German financial services company Deutsche Bank also plans to move legacy Windows applications to OpenShift in the fourth quarter of 2019, when Red Hat makes Windows container support generally available in version 4.3.
So far, the company's early container deployments have focused on Red Hat Enterprise Linux applications, which make up 43% of the company's overall workloads, said Adam Spencer, director at Deutsche Bank. To get to the internal PaaS team's goal of hosting 80% of the company's apps by 2022, a move to Windows apps on Kubernetes will be necessary.
Deutsche Bank will improve ongoing IT automation with the Kubernetes Federation v2 utility for federated cluster management as the bank's PaaS expands, but the project and OpenShift's support for it must mature first, Spencer said.
"When we get to OpenShift 4, we have to make federation available, because we have 27 clusters today, and we'll have 40 by the end of the year and continue to grow," he said. "We have to move our management and control plane up a level to manage those environments."
Deutsche Bank wants to manage multiple clusters as single entities, rather than apply changes to clusters individually.
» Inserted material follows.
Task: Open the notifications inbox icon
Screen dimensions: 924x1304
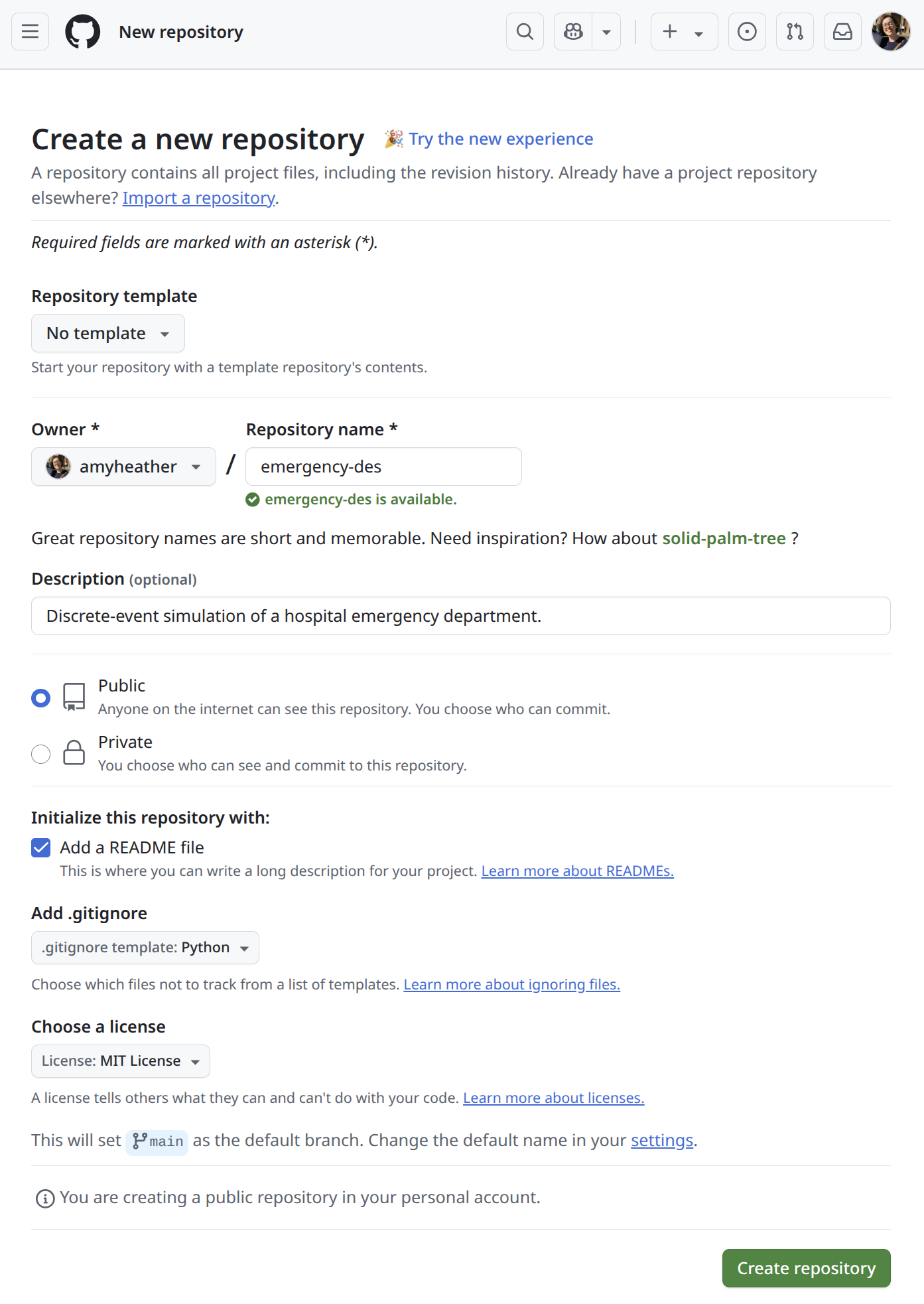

It also wants to control how applications migrate between clusters through infrastructure APIs.
Tomorrow, tackle serverless architectures and AIOps
OpenShift 4.1 introduced serverless features in tech preview that will be developed further in 2019's quarterly releases. Once IT pros get a better feel for a broader set of container apps, those serverless utilities are next on their docket to evaluate. They include the open source Knative project that links function as a service (FaaS) with Kubernetes, along with a Knative Azure Functions integration developed by Red Hat and Microsoft called Kubernetes-based event-driven autoscaling.
"It's looking like Knative is the bring-your-own-FaaS winner," said James Anderson, senior principal enterprise architect at Sabre Corp., a travel industry software provider based in Southlake, Texas. "We'll look at it down the road after we work on database as a service. But to add event-driven auto-scaling on premises, we have to get really good at our capacity management."
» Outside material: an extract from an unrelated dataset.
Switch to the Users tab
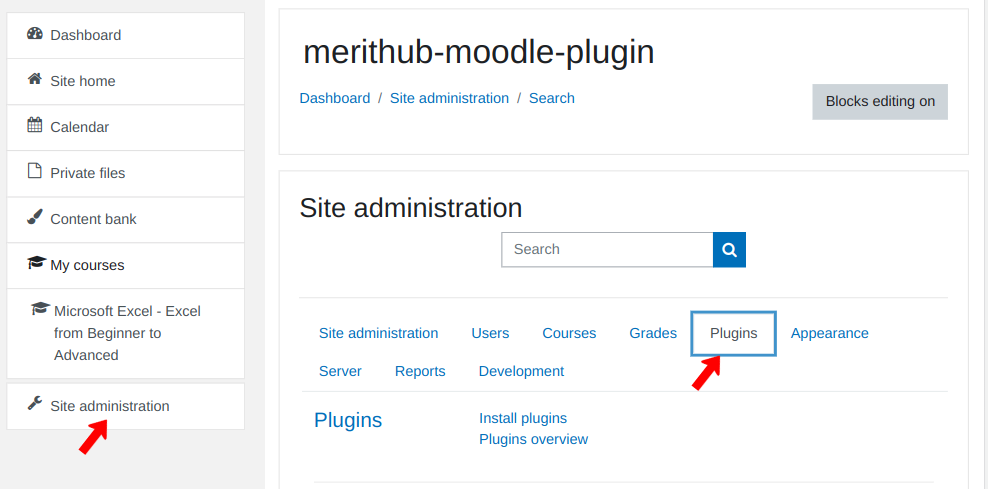 490,333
Some early adopter enterprises have already looked beyond application modernization and advanced IT automation, and they see a marriage between artificial intelligence techniques in data analytics and IT automation as a likely next step.
"We want to reduce the elbow grease [in IT incident response] so it's a little less manual and a little more automated," said Ken Finnerty, president of information technology at shipping company UPS, based in Atlanta. "It's an area we're very interested in and looking carefully at over the next year or two."
It's still very early in the evolution of AIOps and artificial intelligence in general, Finnerty said. Companies like his must solve two sets of problems: First, it must glean useful insights from IT data sets; second, it must apply those insights in a useful way to IT operations tasks. So far, UPS has brought its data science departments into its IT reporting structure to begin that process. It has also begun to consider various third-party AIOps tools, though Finnerty declined to name any specific tools under consideration.
Such AIOps tools vendors, meanwhile, won't include Red Hat, at least not in the near future. The company touted its integrations with partners such as ProphetStor and uses some data analytics in its Red Hat Insights service, but has no plans to offer its own AIOps products for automated incident response or AIOps features as part of OpenShift, a company spokesperson said.